Identidad. Por muchos años esa palabra representó falsedad. Nací y crecí en una familia religiosa la cual estaba obligada a observar muy de cerca nuestras acciones porque éstas definían quienes éramos. No podía tener amigos que no fueran religiosos porque eran “mundanos”. No podía celebrar ningún día de fiesta, ni siquiera mis cumpleaños, porque eran celebraciones paganas que ofendían a Dios. Era necesario que no tuviera ambiciones ni sueños de tener nada en este mundo porque iba a ser destruido. Tenía que mantener una conducta digna de nuestra identidad religiosa. Como cualquier niño, yo no le daba mucha importancia a esta idea porque fue lo que se me enseñó desde que tenía uso de razón. Pero mantener esta conducta creó una identidad genérica que nunca mostró un gramo de quien realmente yo era. Sé muy bien que esta historia (o versiones de ella) es común. Sin embargo, ésta es la historia de mis luchas con la identidad, mis intentos de entender esta palabra y sus posibilidades en mi vida.

Creo que la primera señal de que mi identidad iba a constituir un fenómeno difícil de encasillar fue el hecho de que mi madre biología no deseaba tenerme cuando estaba embarazada de mí. Su hermana mayor tomó el cargo de mi cuidado cuando yo solo tenía siete meses de nacido, ya que era un niño enfermo por negligencia de mi madre biológica. Mi abuela siempre me contaba como ella nunca quiso cargarme cuando yo era pequeño porque ella estaba segura de que yo no sobreviviría. Así, cuando yo muriera, ella no quedaría con el corazón roto por haberse encariñado profundamente conmigo. Siempre me contaba ésa y otras historias sobre mi niñez tan llena de orgullo y optimismo. Siempre me decía que yo era uno más de sus hijos, no un nieto.

Creciendo en la casa de mi abuela, experimenté mis primeras confusiones: me decían que mi tía era mi mamá pero que también lo era mi abuela, al mismo tiempo me decían que mi madre era la mujer que me trajo al mundo, la cual por mucho tiempo yo, según las historias de mi abuela, pensaba que era mi tía.
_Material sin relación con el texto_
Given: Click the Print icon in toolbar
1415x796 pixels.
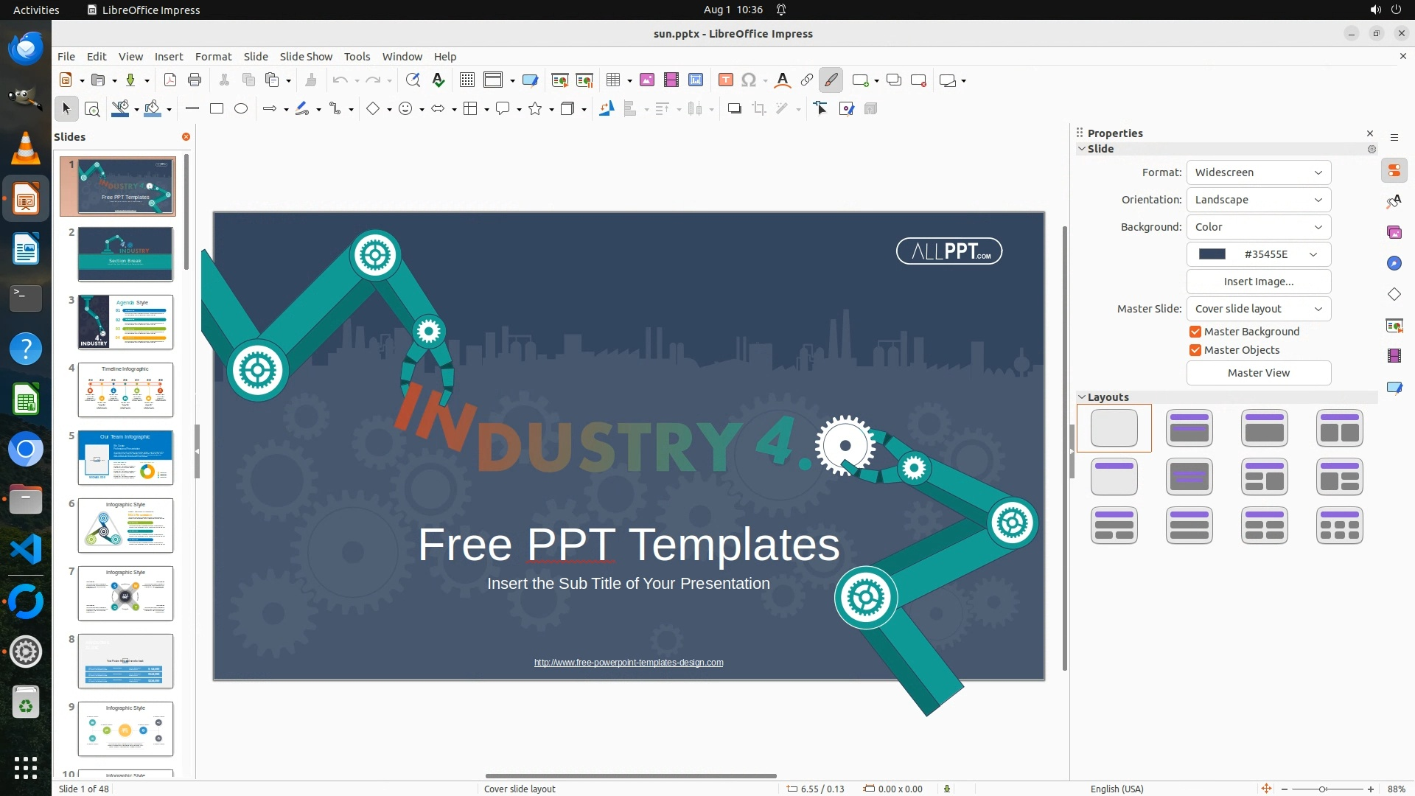Looking at the screenshot, I should [x=195, y=80].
Esto no constituyó en realidad un problema para mí antes de empezar la escuela, pero al ingresar a ella y ver que los demás niños tenían una sola madre y un solo padre me generó varias preguntas que en ese momento no podía ni quería dedicar mucho tiempo a tratar de entender, ya que estaba más interesado en ver muñequitos en la tele o jugar el topaó en la calle con los demás niños del vecindario.

Las crisis de identidad empezaron a llegar en mi adolescencia, un período donde me volví rebelde e imposible de comprender y controlar—¡siendo religioso y todo! Era antisocial, tímido y casi no hablaba mucho, sólo con mis pocos amigos más cercanos quienes eran también religiosos porque era recomendable que no buscara amigos ‘de afuera’ ya que estos representaban una mala influencia para mí. En ese tiempo no sabía que todo ese resentimiento desorientado que sentía, sin distinción, sin destinatario, sin identidad era el síntoma más notable de la lucha secreta que estaba librando internamente contra lo que en toda mi vida dictaba lo que habría de hablar, de oír, de hacer y hasta de sentir: la religión. Tantas veces me sentí como la escritora puertorriqueña Julia de Burgos cuando en su poema “A Julia de Burgos” escribió: “Tú eres fría muñeca de mentira social, / y yo, viril destello de la humana verdad […] Tú eres como tu mundo, egoísta / yo no; que en todo me lo juego a ser lo que soy yo” (Tapscott 265). No recuerdo cuantas veces me miré al espejo hablándole a ese chico—al que en ese tiempo no quería reconocer—con la misma potestad, rudeza y desafío con el que sentí al leer este poema.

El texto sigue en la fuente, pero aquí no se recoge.